[Heisenberg97]

Why is Ni(NH3)6^2+ stable and Ni(PF3)6^2+ unstable?

Attempt - have drawn d splitting of both, NH3 is weak field ligand so high spin. PF3 is strong field ligand, so low spin. Ni(NH3)6 is paramagnetic with 2 unpaired electrons, whilst Ni(PF3)6 is diamagnetic with no unpaired electrons. Parallel unpaired electrons in Ni(NH3)62+ stabilise the molecule. Really not sure where to go from here?

Why is Ni(PF3)4 stable and Ni(NH3)4 isn't?

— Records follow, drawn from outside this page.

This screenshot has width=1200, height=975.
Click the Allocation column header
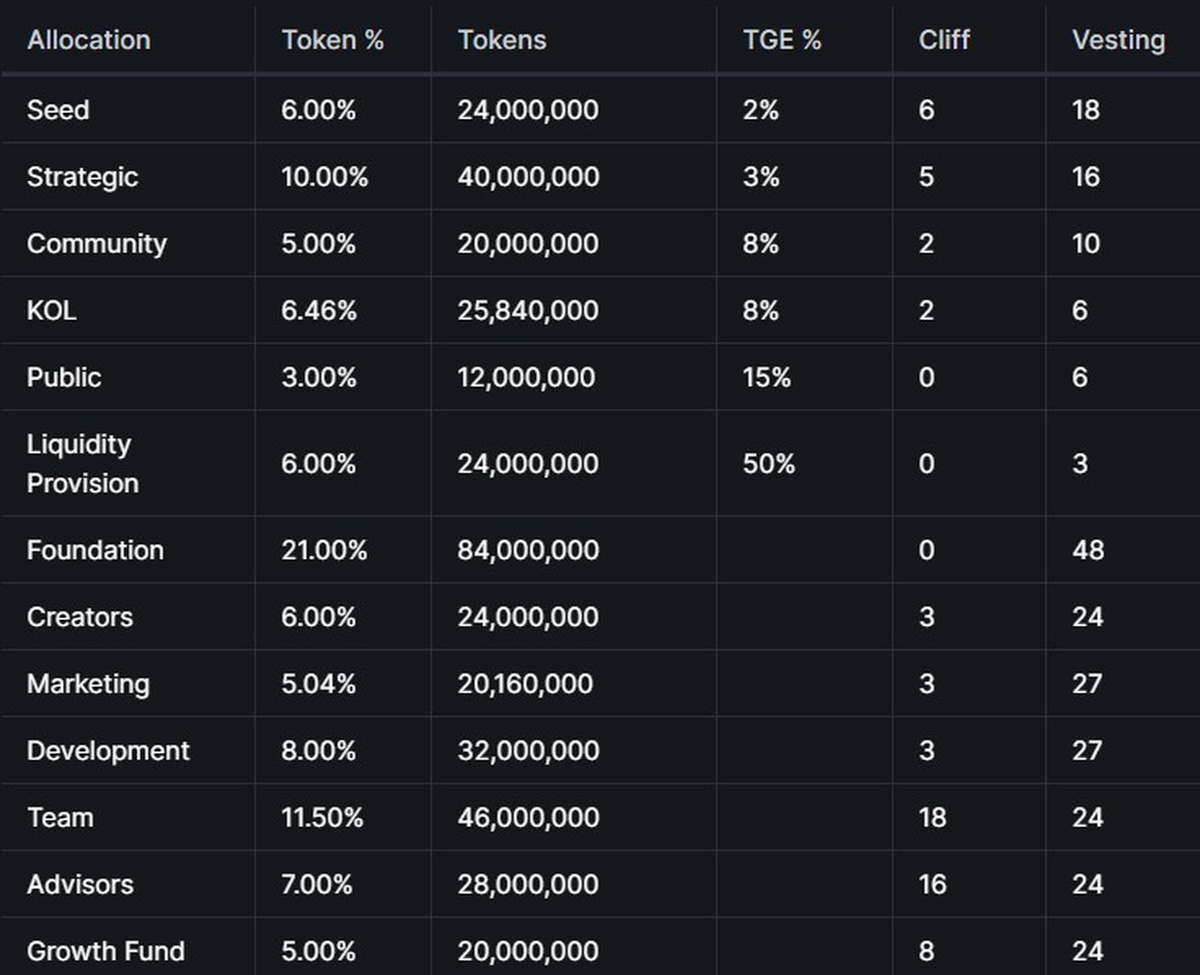click(88, 40)
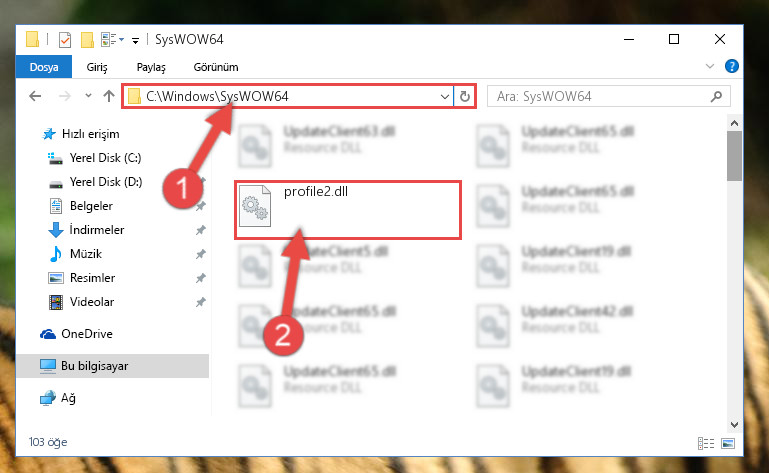Click the vertical scrollbar thumb
This screenshot has height=473, width=769.
click(734, 156)
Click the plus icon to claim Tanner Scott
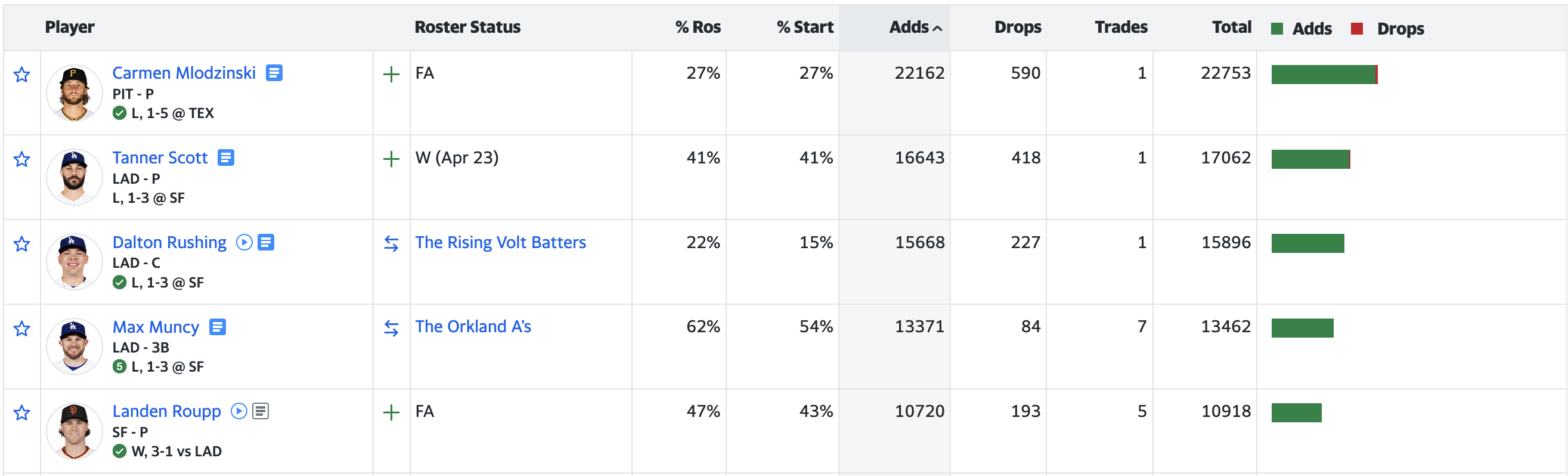The image size is (1568, 476). click(x=391, y=159)
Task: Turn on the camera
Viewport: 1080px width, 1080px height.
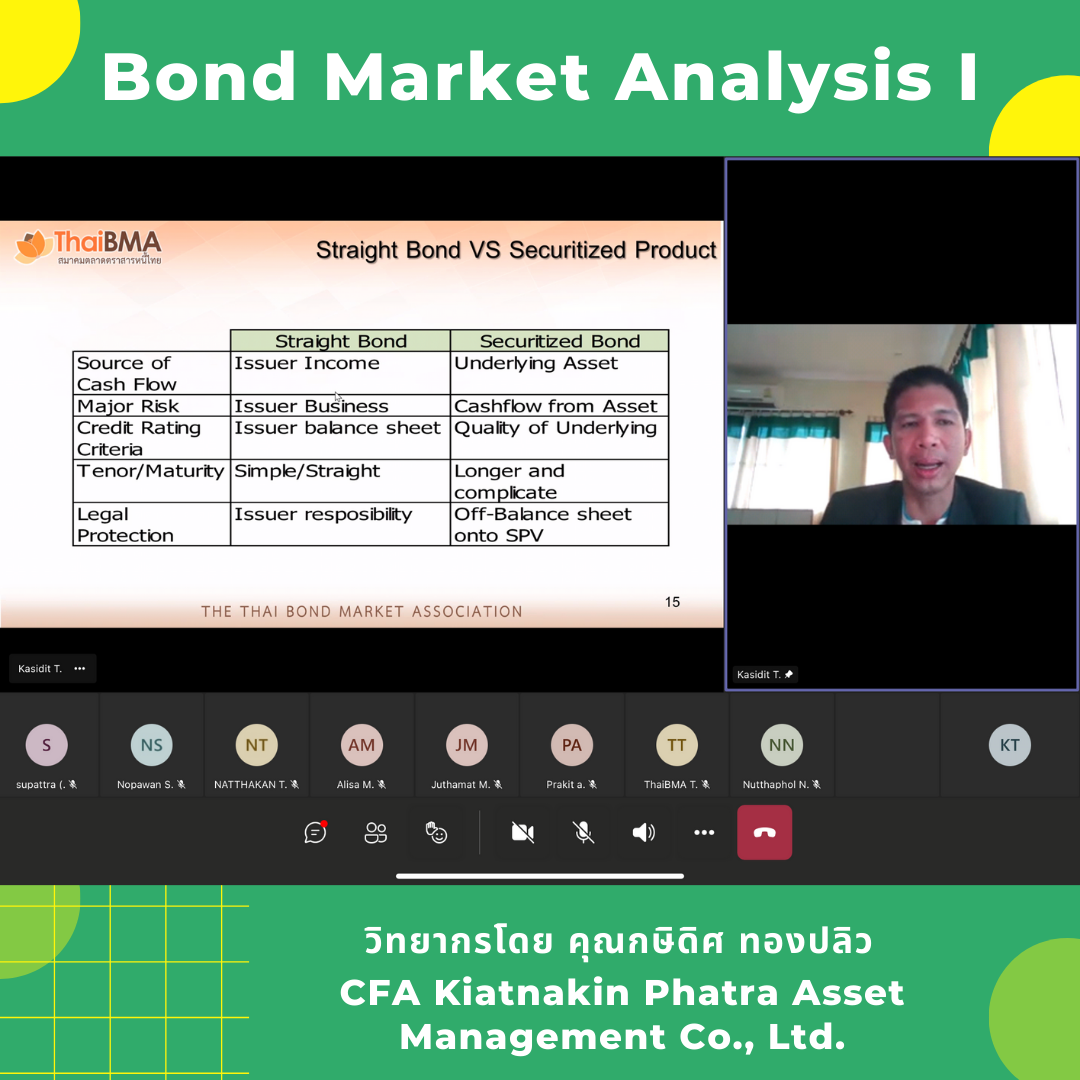Action: [522, 832]
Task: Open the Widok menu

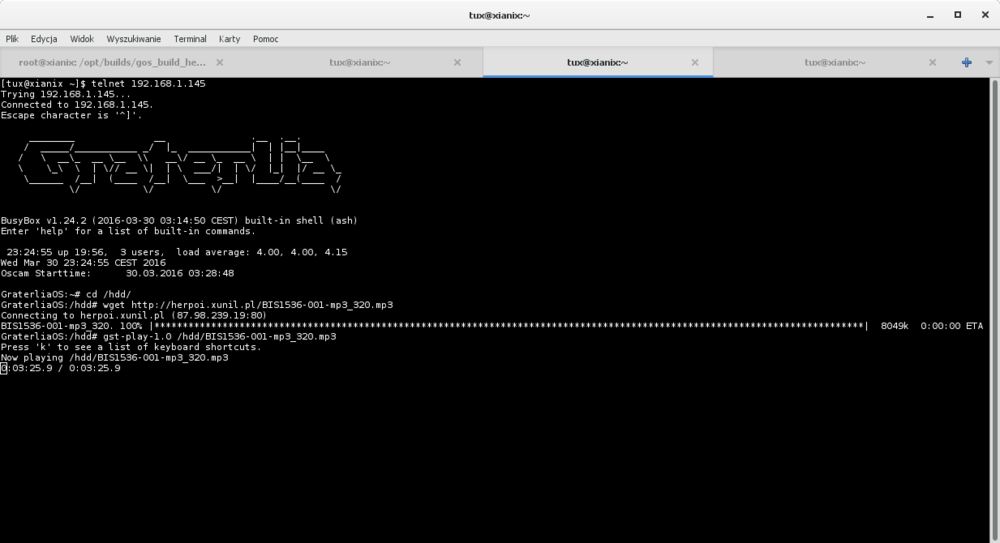Action: [x=82, y=39]
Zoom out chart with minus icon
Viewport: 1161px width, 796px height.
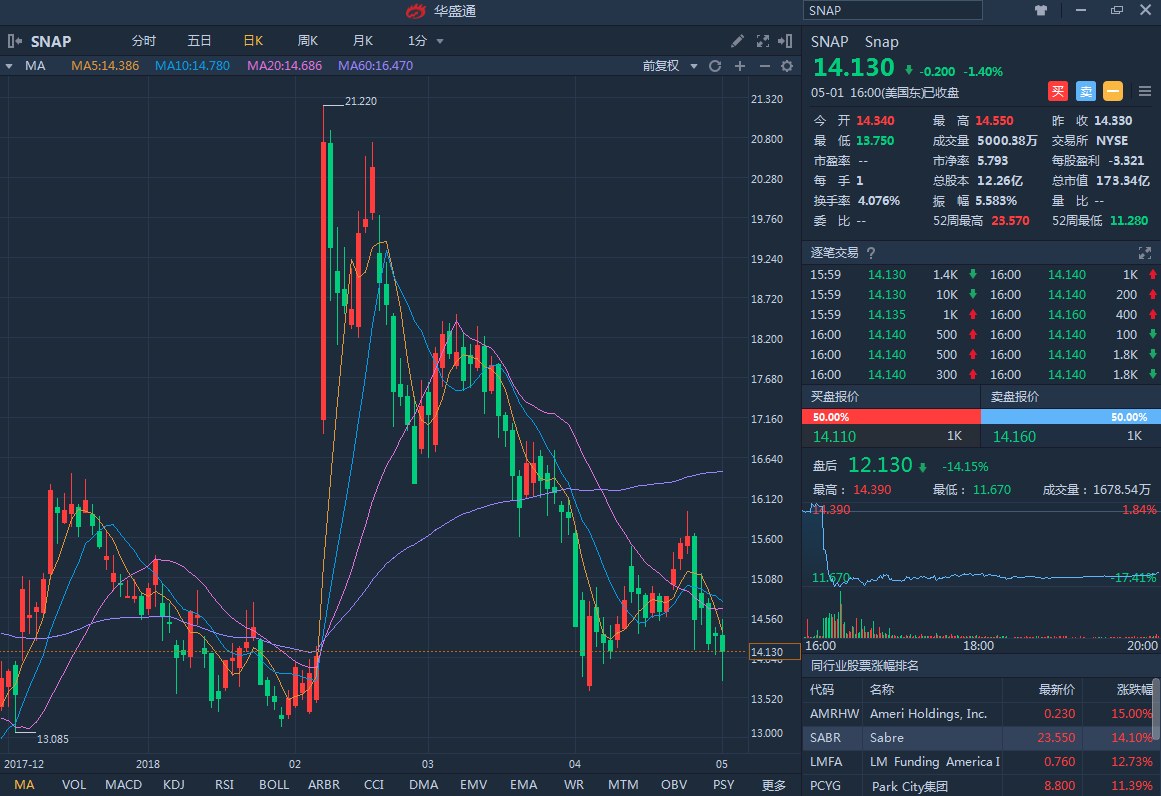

Attempt - Again, drawn d splittings, both d10 and tetrahedral? Stuck again and based on same principle as above.

[Flatbutterfly]

Consider the HOMO-LUMO interactions namely the oxidation state of the Ni atom in the two cases versus the σ-donor –
π-acceptor properties of the NH3 and PF3 ligands.
(Even if the Ni(II)-PF3 bond were strong, [Ni(PF3)6]^2+ would probably not be stable for steric reasons.)

[Flatbutterfly]

Some more thoughts:
You could approach this problem from a Hard, Soft, Acid, Base angle (HSAB Wikipedia)
Are Ni(0), Ni^2+, NH3, and PF3 hard or soft?
Hard acids prefer hard bases and soft acids prefer soft bases.

PF3 has virtually identical bonding properties as CO.  Ni(CO)4 is a relative stable, straw-colored liquid that is exceedingly poisonous. On the other hand [Ni(CO)6]^2+ does not exist indicating that steric interactions are not responsible for the nonexistence of [Ni(PF3)6]^2+.